**Extracted text:**
++++++++
There are few works in literature, let alone science fiction, that can match the power of the statement Aldous Huxley makes about humanity and its future in his landmark Brave New World. Required reading in schools across the US, Huxley plausibly creates a bright, wonderful future society, then destroys it in one massive proverbial blow. Published in 1932, the book’s reaction to American economic and cultural practice has been largely justified by the ongoing homogenization of world culture, making it one of the most relevant works created to date on the subject of globalization, cultural evolution, and the future of technology’s role in society.
Brave New World, particularly the outset, is largely an exercise in world building. Wholly a futuristic vision, society is organized along much different, though credible lines. Childbirth now possible only for a chosen few, babies are grown in vats and intelligence decanted to Alpha, Beta, Cappa, Delta and Epsilon levels. Epsilons performing the manual labor and Alphas the brain work, society is striated to the maximum. Everyone, however, is able to enjoy sensuality (recreational sex and “feely” movies), socio-religious experiences, drug induced happiness (soma), and materialist consumption in keeping with the Word State’s Commerce Economy. A utopia, Huxley's plot sets about dismantling the vision one ideological brick at a time.
Brave New World opens with Lenina Crowe, an Alpha working with vaccinations in the Hatchery, and Bernard Marx, a colleague whose work focuses on sleep-learning. Bernard likewise an Alpha, complications during birth have left him stunted as an adult, an inferiority complex when dealing with other Alphas developing in tow. Lenina and Bernard’s relationship largely one to introduce readers to the society Huxley envisions, things pick up when Bernard, with the thought of getting romantic with Lenina, invites her to the “wilds” - a reservation in the American hinterland where people are not subject to the World State and live as savages. It is when meeting one of the men there, dubbed John the Savage, that the story takes off, the clash of perspective powering the novel through to its dramatic conclusion.
Setting a good example for science fiction writers of today, Huxley’s attention to detail is irreproachable. Brave New World presents a fully fleshed futuristic setting, from societal norms to technological advances, neologisms to theological concerns. Citizens are exclaiming “Oh Ford!” instead of “Oh Lord!” in honor of the production line’s founder. At the learning centers, youth are engaged in sexual play from an early age, disease and conception not a fear. Anytime depression or negative thoughts occur, drugs are readily available to put a spring back in your step, ready to face the other happy consumers around you. And caste disputes are non-existent. With food and homes available at the same quality by status and social conditioning in place since birth, competition and infighting to scramble through the ranks is unheard of, society at peace.
From an ideological point of view, Huxley accomplishes everything he sets out to accomplish in Brave New World with triumph. Starting with creating a scenario and presenting how characters behave within it, the last paragraph of the novel is a powerful knockout blow to the mechanization of human behavior and frivolity of personal worth. John the Savage the crux upon which the story hinges, experiencing the future through his eyes is both fascinating and terrifying.
++++++++
**Your objective:** According to the review, what do citizens exclaim in place of "Oh Lord!"? The data comes from a source unrelated to the review.

**Material provided:**
++++++++
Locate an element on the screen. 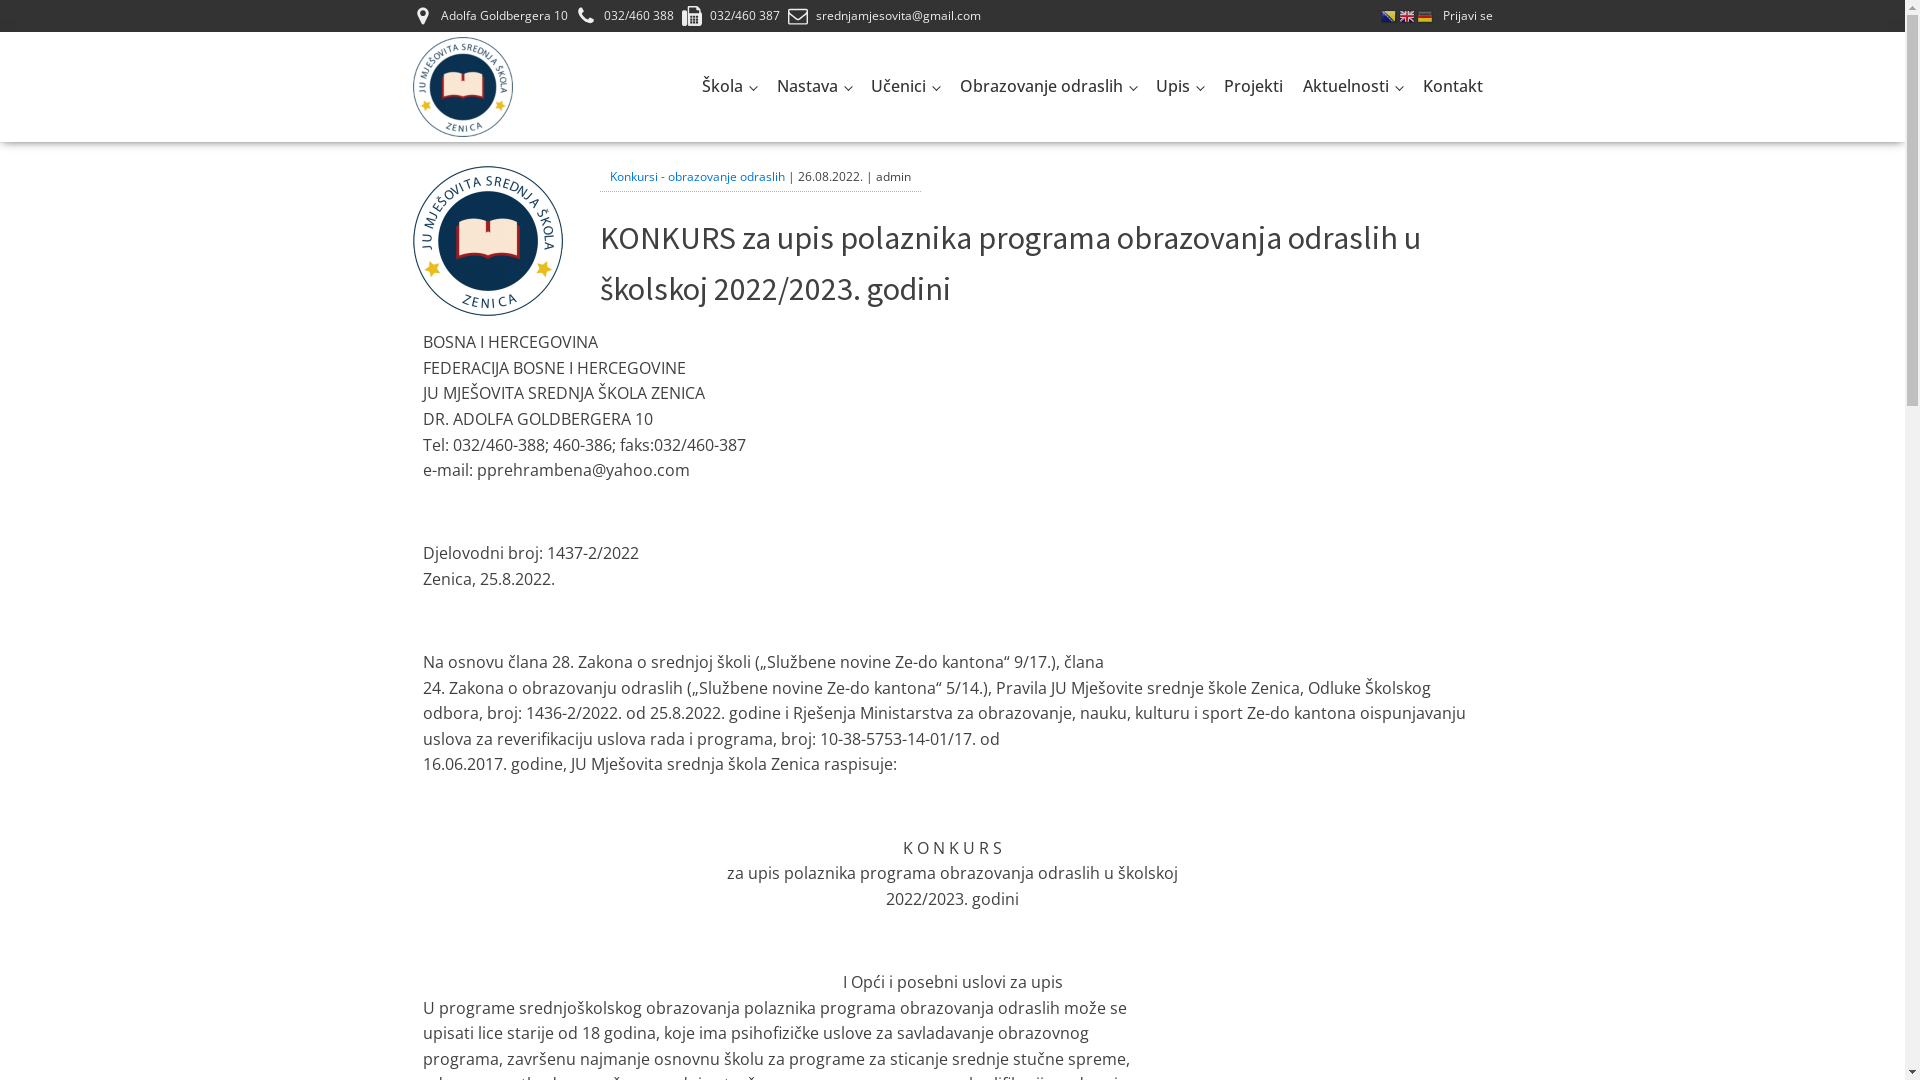 This screenshot has height=1080, width=1920. Prijavi se is located at coordinates (1467, 16).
++++++++
**Reply to the exercise:** "Oh Ford!"